End Of An Era: The 'Big Scary Chief Creative'

Every advertising creative who has served on a jury knows it isn’t easy: The list of work to judge is a little too long and deliberations go rounds and rounds in a stuffy room. As one of the jurors for ADC in Bermuda a few months ago, said room overlooked the crystal blue waters of South Hampton, tempting us away from our singular focus. 

It’s a good thing the view inside the room was also lovely. 

I mean the work. Some if it fantastic, some of it not so, but all of it a testament to the blood, sweat, tears, and passion our peers pour out, despite dwindling budgets and procurement-led projects. The work always inspires—to dig in harder and dream bigger. It’s a wonderful reminder that very few people in this world have the privilege of working a job they care so much about. 

As it happens, there was something even more inspiring than the work inside this room. 

We were a group of 12 digital creatives from around the globe (six women, six men), with vastly different points of view on advertising, life, and nearly everything else. Egos ebbed and flowed. Biases, unconscious and otherwise, influenced deliberation. However, despite our various backgrounds and points of view, our group agreed on one thing, and it reigned supreme: honest, collaborative feedback. 



I suppose it shouldn’t be too surprising because creative work depends on collaboration to survive. But nevertheless, it’s still true that agency creative directors, who also happen to be un-collaborative assholes, sometimes get a pass if the work they produce is great. Hell, even when the work isn’t that great. 

And thus, we excuse poor leadership. We expect those with the titles to cast a shadow of terror. We say that fear-based tactics, misogynistic commentary, and oppressive teams are part of the territory. We don’t see why it needs to change—so it never changes. 

Consider this: Our industry is constantly refreshed by the young people for whom we’ll someday work. And guess what kind of leader these young talents are not interested in following? Yep, you guessed it. Doctrinaire assholes. Excuse us, but they’ll go work for Facebook, thank you very much. 
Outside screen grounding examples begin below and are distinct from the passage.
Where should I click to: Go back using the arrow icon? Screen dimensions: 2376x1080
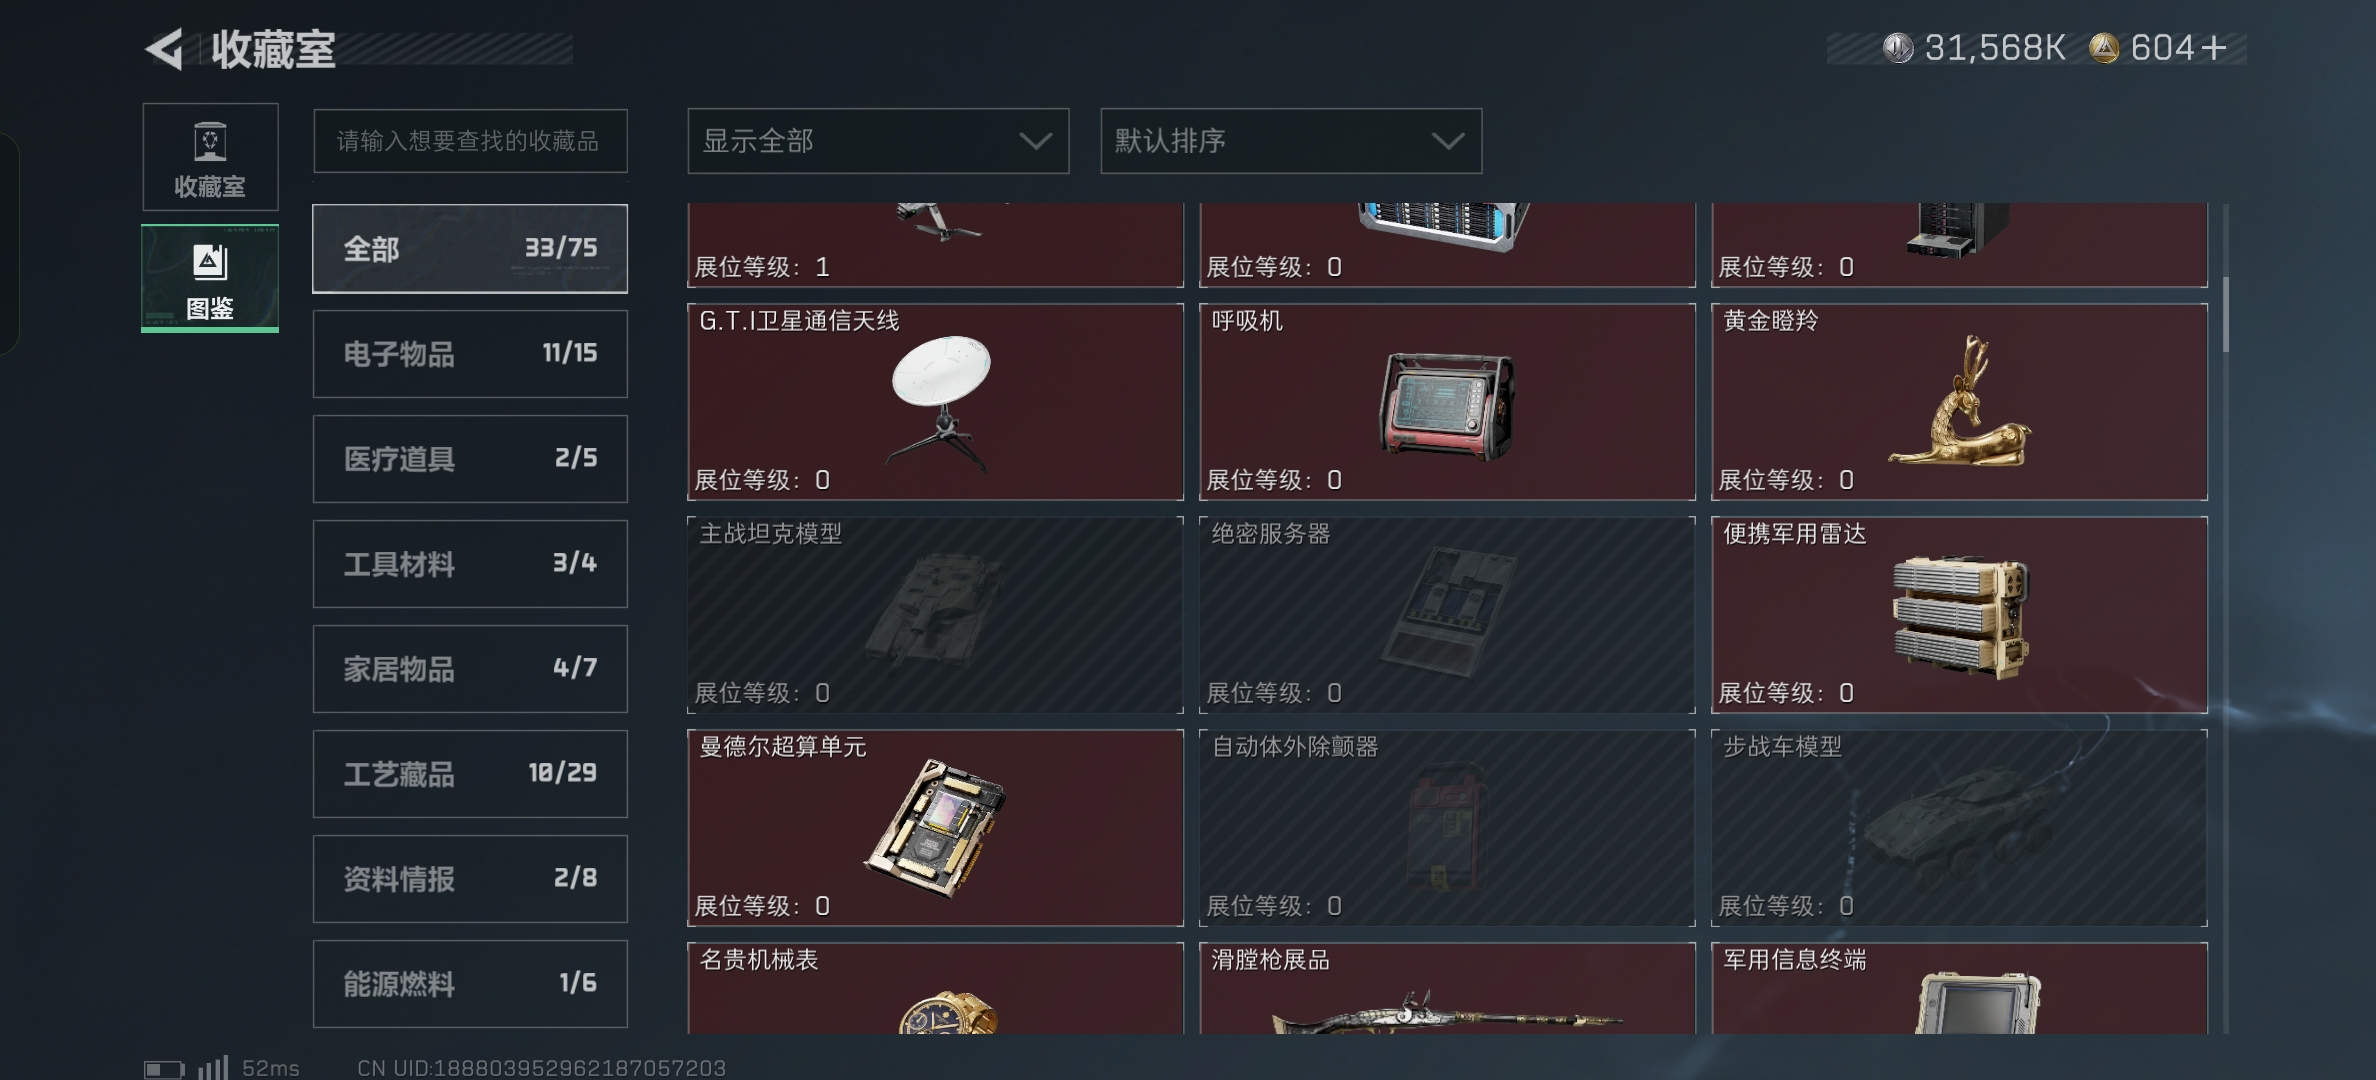[x=165, y=49]
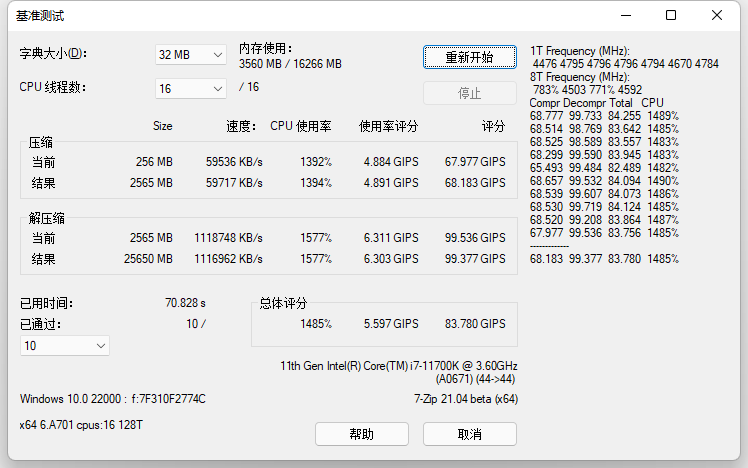Click the 内存使用 memory usage text
The image size is (748, 468).
coord(264,48)
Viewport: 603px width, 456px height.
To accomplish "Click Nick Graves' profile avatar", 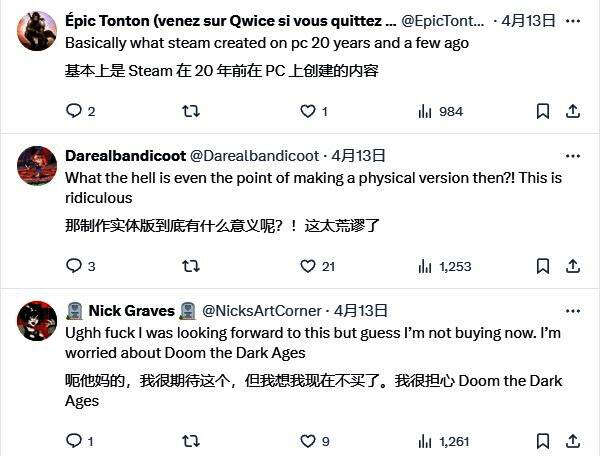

The age of Big Scary Chief Creative is over. The new leadership is generous and approachable.Does this mean we should lack toughness? Or that “nice” is a way to get things done? No. But what if we saw feedback as a gift, and the opportunity to give feedback as an honor? 

Pushing teams hard when the work demands it is good. Killing a round of concepts just because you felt like it is not. Passion is good; raging, unpredictable lunacy is, exactly that—crazy. 

Working hard and taking on honest feedback does not have to add up to an awful experience. While nice is largely ineffective (if not annoying), respect gives back through the work twofold. Our job isn’t to be assholes, it’s to get the very best out of everyone around us. 

Trash the work, not the person who did the work. Show respect for the talent within, and you lead in a way that makes others want to make great work for you—but most importantly, they want to make great work for themselves. That’s when the magic gets delivered. 

More and more of us are subscribing to this new way of working; I’ve just met 12 creatives who do. And here’s the big surprise: The work is still good. Sometimes, it’s even GREAT

What does it look like when this philosophy shows up in a jury room, with a too-long list of work to judge, and what seems like endless deliberations? I’m here to tell you—it’s breathtaking.